BY DENNIS KING
NEW YORK — The stark winter weather that hangs like a pall over Roman Polanski’s new political thriller, “The Ghost Writer,” has nothing on the storm raging outside the posh midtown hotel as British actress Olivia Williams showed up for a round of recent press interviews.
The storm outside was literal and figurative. The literal storm dumped 20 inches of gloppy confetti snow on the city and caused canceled airline flights that left co-stars Ewan
McGregor and Pierce Brosnan unable to attend the media gathering hosted by Summit Entertainment.
The figurative storm was the one swirling around Polanski, 76, the Oscar-winning director who is under house arrest in Switzerland awaiting court action on a 1977 case charging him with having unlawful sex with a minor. The legal controversy has left Polanski effectively mute in the process of launching his movie.
In the face of both storms, the slender, elegant Williams, best known to U.S. audiences for roles in M. Night Shyamalan’s “The Sixth Sense” and Wes Anderson’s “Rushmore,” stepped up gamely to carry the new film’s banner and talk up its merits.
Perhaps paradoxically, she’s cast in the seemingly thankless but deceptively calculating role of political wife in the script based on a novel (originally titled “The Ghost”) by Robert Harris, a longtime British journalist and Tony Blair confidante.
“The Ghost Writer” stars McGregor as a writer-for-hire who is brought in to finish the memoirs of a suave, former British prime minister very much in the mold of Blair.
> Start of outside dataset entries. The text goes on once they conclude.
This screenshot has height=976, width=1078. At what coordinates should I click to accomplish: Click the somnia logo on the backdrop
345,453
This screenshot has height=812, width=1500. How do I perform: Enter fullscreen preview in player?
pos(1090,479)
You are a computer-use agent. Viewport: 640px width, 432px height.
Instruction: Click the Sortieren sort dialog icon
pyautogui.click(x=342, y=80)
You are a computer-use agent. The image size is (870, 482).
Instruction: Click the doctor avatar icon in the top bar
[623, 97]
As he begins work on an isolated island off the wintry coast of New England, the writer is confronted with a web of sordid secrets and even murder that leads him on a dangerous quest for the truth.
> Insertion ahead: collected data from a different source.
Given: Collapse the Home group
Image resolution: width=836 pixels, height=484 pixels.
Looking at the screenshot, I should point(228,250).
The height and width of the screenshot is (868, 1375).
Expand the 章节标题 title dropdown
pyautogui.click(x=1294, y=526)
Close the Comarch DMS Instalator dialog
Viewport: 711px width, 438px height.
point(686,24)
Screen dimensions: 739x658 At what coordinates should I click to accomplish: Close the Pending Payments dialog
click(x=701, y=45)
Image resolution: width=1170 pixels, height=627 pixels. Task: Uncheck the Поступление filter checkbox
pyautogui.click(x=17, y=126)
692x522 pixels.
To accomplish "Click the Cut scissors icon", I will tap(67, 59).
Williams, as she will be all day, is immediately confronted with a question about Polanski’s off-screen problems and their effects on the movie. Clearly, she’s prepared as she deftly deflects discussion of legal issues and turns the talk instead to Polanski’s artistry and her own multilayered role as Ruth Lang, wife of former British Prime Minister Adam Lang, played with starchy allure by Brosnan.
“I read the novel first, and my first reaction was, ‘I hope they don’t want me to do an impersonation of Cherie Blair,’” said Williams in satiny British tones. “And when I spoke to Roman, he told me that’s not what he wanted.
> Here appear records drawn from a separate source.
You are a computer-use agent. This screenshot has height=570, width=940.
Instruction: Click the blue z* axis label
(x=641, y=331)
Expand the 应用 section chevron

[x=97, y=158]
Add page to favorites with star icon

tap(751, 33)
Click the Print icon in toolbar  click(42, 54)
“And so I went back to the text and pulled out every adjective and every clue to Ruth, and then I wrote an e-mail to the author, Robert Harris, and said, ‘OK, what do you want from this?’ I think I said, ‘Is she evil?’ And he wrote back a paragraph of basically oxymorons, you know, she is vulnerable/confident, she is naive/cynical, she is contemptuous but in love with her husband, and at the bottom he underlined in bold, ‘She is absolutely not evil.’
“And my first thought was, ‘My God, how do I do this?’ It was a really amazing challenge he set me,” Williams said. “I think the point is that nobody sets out to be a bad person, and, of course, we’re not allowed to give away the ending, but Ruth seems so transparent and nonthreatening but then turns out to be much more complicated. It was such a great pleasure to act this part. I got to lead the audience down one path and then deceive them in the end.”
Williams said Polanski’s old-school style of directing took some getting used to.
“His sets are quite intense. He’s so meticulous and so particular. Every single thing has to be exactly where he wants it,” she said. “He’ll stop a scene even to re-arrange books and pillows on the set. He spends quite a lot of time with his head in his hands and his eyes closed, which is a little distressing when you’re an actor.
“One time, I said to him, ‘You’ve got your head in your hands again. Is there anything in my performance which is upsetting you?’ And he said, ‘When my eyes are closed, I’m trying to see what it was I saw when I wrote the script.’ So, the way he directs is quite precise and demanding and idiosyncratic.
“And, you know, this was a French, Polish, German set so … instead of gentle, coaxing direction, you got (in a dead-on impression of Polanski’s Polish accent), ‘No, no, no! Do it like this!’ I’d been in California too long, where everyone is so gentle and sweet to each other, and I had to remember that kind of European inflammatory temperament. If Roman’s preoccupied, your feelings and good manners and everything else go out the window,” she said. “But a moment later, he’s joking and laughing with you.”
Despite the director’s brusque, demanding demeanor on set, he apparently earns great affection and loyalty from actors under his tutelage. Williams — with two other films, Oscar-nominated “An Education” and punk-music biopic “Sex & Drugs & Rock & Roll,” now on screens — speaks glowingly of attending “The Ghost Writer” premiere last month in Berlin, “to a public in Europe that loves film and loves his work so much.”
“And to be his voice there, it was an honor and an extraordinary experience, to face a press conference where the director wasn’t there and … to be in some senses afraid to tell people of what a debt one owes him,” Williams said. “It was a very intense experience, and Ewan and Pierce were fearless in their praise of him.”